Coronavirus e smog. Diversi studi confermano che ci sia più di una correlazione tra inquinamento e rischi legati al virus. “Nel caso della Covid-19 va riservata una particolare attenzione all’intervento del Pm 2.5. Quest’ultimo, infatti, con effetto mediato dal sistema recettoriale Ace2, diversamente espresso da soggetto a soggetto, può giustificare in alcune aree piuttosto che in altre l’alta incidenza e l’elevato tasso di mortalità da nuovo coronavirus correlandolo all’ambiente”. A fare il punto sul legame tra smog e Covid-19 è Mauro Minelli, immunologo e responsabile per il centro sud della Fondazione italiana medicina personalizzata.

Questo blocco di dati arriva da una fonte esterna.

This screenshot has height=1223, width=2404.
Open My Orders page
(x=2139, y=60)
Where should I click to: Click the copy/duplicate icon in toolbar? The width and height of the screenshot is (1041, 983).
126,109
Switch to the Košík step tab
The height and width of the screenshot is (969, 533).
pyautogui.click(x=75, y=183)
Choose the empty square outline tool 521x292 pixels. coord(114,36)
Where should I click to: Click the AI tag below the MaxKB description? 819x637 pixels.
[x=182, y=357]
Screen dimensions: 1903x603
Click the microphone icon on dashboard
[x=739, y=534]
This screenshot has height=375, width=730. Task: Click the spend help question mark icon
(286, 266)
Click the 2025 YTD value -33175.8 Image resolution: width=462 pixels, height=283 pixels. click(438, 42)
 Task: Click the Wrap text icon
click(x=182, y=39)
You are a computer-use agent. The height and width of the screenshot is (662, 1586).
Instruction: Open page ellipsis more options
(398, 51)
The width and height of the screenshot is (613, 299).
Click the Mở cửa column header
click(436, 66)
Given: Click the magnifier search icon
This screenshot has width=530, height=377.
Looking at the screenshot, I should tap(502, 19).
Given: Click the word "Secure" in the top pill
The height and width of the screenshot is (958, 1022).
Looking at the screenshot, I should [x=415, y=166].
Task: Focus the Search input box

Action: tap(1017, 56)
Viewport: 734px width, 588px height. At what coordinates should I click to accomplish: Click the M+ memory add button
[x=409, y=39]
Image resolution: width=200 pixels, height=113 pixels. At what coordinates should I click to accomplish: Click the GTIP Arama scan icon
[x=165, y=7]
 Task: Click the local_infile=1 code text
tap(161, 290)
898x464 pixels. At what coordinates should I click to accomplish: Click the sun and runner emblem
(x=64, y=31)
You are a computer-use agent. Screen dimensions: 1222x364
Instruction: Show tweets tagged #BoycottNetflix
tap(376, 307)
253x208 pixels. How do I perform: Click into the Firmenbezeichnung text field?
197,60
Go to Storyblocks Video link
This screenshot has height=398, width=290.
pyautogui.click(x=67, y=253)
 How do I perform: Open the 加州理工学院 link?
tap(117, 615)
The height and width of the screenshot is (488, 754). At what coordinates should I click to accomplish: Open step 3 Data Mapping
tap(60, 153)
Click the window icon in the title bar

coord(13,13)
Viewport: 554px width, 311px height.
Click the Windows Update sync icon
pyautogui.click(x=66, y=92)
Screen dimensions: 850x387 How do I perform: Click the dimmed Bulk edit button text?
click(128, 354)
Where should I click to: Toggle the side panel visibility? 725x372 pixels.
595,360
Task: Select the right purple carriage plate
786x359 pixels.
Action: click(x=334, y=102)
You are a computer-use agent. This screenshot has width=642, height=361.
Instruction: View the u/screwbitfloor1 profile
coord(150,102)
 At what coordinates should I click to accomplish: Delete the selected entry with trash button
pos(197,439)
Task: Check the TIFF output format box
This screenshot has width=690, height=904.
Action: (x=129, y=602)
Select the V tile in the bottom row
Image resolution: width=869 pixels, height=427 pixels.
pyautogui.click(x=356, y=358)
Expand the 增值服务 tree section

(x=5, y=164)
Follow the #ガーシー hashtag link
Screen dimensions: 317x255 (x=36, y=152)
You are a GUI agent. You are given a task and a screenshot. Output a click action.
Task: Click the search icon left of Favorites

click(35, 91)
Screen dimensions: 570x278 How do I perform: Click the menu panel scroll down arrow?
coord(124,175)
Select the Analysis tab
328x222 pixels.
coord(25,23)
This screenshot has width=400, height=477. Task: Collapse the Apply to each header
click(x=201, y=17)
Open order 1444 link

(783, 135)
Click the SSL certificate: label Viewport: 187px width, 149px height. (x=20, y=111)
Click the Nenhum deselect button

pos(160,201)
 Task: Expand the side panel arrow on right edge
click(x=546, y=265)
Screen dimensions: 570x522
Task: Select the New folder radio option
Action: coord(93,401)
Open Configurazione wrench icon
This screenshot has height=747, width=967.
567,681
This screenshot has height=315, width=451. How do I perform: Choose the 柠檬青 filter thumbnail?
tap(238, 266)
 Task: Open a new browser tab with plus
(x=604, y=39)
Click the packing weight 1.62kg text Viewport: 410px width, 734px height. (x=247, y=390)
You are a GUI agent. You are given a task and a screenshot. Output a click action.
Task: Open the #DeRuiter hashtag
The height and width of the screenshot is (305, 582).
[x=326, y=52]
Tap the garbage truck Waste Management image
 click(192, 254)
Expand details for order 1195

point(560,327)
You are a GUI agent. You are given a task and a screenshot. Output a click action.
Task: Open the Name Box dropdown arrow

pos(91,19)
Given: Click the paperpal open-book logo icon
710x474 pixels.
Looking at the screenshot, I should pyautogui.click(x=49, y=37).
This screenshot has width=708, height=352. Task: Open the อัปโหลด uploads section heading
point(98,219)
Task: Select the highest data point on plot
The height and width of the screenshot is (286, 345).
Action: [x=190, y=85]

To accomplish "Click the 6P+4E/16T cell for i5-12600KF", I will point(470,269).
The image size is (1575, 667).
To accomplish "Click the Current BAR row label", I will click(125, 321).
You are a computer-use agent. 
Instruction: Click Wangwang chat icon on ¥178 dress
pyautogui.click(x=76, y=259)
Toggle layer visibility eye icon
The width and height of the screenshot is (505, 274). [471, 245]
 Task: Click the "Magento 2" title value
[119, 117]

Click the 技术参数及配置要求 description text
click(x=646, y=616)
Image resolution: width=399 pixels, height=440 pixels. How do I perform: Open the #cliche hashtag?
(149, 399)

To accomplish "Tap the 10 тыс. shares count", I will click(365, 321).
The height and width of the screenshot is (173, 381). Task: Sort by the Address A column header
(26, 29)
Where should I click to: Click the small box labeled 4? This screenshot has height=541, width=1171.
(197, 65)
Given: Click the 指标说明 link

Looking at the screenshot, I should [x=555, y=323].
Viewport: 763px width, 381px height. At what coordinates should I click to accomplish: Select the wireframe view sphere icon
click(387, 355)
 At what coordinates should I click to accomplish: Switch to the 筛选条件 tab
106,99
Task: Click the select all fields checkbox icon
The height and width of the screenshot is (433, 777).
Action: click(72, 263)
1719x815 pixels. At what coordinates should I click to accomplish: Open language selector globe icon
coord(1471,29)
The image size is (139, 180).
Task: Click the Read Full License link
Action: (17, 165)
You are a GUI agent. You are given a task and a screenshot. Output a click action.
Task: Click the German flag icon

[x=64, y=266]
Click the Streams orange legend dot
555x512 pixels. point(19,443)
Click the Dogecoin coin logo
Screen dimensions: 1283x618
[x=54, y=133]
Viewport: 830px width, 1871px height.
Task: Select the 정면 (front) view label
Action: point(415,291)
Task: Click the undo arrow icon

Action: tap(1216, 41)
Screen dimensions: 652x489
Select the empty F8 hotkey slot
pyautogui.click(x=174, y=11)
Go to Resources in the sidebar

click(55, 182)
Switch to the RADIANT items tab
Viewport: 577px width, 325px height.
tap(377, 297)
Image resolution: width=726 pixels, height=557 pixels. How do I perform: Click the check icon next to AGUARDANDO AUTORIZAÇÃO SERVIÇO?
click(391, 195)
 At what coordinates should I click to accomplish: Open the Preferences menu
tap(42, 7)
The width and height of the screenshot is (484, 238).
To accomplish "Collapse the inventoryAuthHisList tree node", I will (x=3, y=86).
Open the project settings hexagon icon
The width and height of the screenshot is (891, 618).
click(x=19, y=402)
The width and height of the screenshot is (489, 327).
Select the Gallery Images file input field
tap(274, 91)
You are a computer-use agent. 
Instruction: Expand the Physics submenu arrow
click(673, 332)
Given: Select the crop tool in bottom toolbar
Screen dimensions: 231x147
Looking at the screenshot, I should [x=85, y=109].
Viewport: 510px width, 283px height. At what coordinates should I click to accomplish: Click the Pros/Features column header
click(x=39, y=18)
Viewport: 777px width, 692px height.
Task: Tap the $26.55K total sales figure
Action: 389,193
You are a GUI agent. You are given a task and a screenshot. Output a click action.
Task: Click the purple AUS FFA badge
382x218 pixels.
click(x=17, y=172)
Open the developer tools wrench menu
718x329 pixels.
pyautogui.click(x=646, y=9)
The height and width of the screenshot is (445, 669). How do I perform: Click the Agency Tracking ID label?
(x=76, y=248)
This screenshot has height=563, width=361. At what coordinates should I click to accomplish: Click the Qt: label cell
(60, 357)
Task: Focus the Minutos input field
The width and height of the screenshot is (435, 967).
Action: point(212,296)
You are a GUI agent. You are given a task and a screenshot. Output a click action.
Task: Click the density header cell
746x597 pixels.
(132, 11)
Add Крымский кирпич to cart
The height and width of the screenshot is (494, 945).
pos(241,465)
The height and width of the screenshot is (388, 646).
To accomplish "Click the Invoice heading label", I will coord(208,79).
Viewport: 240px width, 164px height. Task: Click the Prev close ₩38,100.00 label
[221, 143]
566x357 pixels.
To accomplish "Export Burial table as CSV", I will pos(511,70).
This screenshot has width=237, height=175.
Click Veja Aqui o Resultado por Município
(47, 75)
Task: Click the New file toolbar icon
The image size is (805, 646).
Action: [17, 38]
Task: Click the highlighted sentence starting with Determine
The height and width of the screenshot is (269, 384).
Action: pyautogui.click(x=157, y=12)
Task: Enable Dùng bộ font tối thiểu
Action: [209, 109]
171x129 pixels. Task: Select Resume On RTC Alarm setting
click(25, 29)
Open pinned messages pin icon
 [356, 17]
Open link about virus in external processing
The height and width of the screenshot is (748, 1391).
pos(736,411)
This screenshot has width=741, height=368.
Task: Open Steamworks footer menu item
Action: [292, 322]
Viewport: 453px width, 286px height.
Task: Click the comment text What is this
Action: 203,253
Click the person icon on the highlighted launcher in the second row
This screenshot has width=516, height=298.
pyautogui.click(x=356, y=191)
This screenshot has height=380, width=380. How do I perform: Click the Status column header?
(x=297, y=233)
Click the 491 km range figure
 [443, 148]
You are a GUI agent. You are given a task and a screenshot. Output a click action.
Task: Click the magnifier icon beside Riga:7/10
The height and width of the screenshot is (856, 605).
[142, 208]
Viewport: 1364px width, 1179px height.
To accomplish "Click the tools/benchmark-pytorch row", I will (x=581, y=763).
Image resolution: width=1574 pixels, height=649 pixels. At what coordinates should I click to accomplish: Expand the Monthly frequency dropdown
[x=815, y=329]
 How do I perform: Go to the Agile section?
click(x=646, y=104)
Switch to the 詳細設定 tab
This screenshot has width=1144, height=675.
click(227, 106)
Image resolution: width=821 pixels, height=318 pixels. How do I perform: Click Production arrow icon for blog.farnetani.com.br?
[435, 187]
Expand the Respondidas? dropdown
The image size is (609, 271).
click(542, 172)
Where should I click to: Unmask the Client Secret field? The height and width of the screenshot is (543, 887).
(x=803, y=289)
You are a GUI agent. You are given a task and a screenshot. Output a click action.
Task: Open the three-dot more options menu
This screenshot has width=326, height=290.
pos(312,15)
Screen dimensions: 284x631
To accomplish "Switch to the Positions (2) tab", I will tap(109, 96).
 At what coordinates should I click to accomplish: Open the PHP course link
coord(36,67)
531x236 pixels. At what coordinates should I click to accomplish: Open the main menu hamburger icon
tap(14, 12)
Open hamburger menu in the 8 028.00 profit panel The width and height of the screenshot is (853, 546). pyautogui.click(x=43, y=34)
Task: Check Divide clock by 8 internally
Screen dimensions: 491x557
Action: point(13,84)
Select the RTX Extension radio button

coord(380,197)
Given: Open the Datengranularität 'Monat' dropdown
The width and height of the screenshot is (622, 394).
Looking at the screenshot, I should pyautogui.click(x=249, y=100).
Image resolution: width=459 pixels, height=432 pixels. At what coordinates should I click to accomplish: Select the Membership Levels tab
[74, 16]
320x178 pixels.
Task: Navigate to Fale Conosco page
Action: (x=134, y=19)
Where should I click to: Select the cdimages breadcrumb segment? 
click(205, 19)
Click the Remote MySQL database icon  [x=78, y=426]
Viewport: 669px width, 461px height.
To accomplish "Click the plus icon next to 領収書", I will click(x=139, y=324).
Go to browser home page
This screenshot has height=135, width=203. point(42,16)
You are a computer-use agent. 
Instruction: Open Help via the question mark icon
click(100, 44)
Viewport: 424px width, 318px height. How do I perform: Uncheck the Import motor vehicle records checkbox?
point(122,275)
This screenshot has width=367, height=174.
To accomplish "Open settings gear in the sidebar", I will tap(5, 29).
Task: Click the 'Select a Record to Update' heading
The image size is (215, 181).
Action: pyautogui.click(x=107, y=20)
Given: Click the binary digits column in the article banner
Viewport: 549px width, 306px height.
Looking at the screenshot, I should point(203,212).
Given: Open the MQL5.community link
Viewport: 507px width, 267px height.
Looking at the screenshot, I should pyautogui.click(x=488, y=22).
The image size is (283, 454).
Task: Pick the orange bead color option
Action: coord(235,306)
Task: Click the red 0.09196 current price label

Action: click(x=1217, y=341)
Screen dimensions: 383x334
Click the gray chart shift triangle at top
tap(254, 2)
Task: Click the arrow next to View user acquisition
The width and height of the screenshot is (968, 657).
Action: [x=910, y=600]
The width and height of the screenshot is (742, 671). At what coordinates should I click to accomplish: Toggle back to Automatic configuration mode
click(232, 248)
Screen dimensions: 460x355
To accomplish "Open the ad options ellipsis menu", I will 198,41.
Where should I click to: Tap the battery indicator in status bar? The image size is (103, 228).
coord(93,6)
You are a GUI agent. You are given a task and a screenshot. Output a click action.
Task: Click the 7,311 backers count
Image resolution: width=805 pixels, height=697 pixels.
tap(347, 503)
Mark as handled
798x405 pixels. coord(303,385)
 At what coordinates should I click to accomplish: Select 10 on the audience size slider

Secondo l’immunologo la popolazione dell’Italia settentrionale “è cronicamente esposta ad alti livelli di agenti inquinanti diversi che possono essere elemento primario di criticità, perché in grado di favorire un’azione infiammatoria a carico del tessuto polmonare, nel caso della Covid-19 va riservata dunque una particolare attenzione all’intervento del Pm 2.5″.
“Un approccio scientifico basato sulle evidenze ci aiuterebbe a capire il differente rapporto di incidenza del contagio fra le regioni del Nord e quelle del centro-sud del Paese, al di là delle politiche di lockdown – osserva Minelli – Sarebbe un errore grossolano, infatti, correlare genericamente la diffusione della Covid-19 all’inquinamento. Quasi che, a cavallo dell’inquinante (quale che sia), il nuovo coronavirus entri prepotentemente nei polmoni facendoli ammalare”.
“Fin dalle prime evidenze, via via scaturite a partire dallo scorso mese di marzo – continua l’immunologo – abbiamo incentrato le nostre attenzioni sul Pm 2.5 un particolare miscuglio di sostanze molto piccole, del diametro inferiore ai 2,5 micron, circa 35 volte più piccole di un granello di sabbia, derivanti dalla combustione di carburanti per autoveicoli, ma anche da centrali elettriche, dalla combustine di materiale a seguito di incendi, dal fumo di tabacco”.
“E lo abbiamo fatto – conclude Minelli- partendo dal lavoro di alcuni ricercatori cinesi che già nel 2018 avevano dimostrato un preciso nesso di causalità tra esposizione prolungata al Pm 2.5 e gravi lesioni infiammatorie a carico dei polmoni, per il tramite di una proteina chiamata Ace-2 (enzima di conversione dell’angiotensina II), che poi si è visto essere il recettore-chiave grazie al quale il nuovo coronavirus riesce ad entrare nelle cellule dell’ospite innescando la malattia”. Secondo l’esperto proprio il Pm 2.5 è l’elemento a cui riservare particolare attenzione.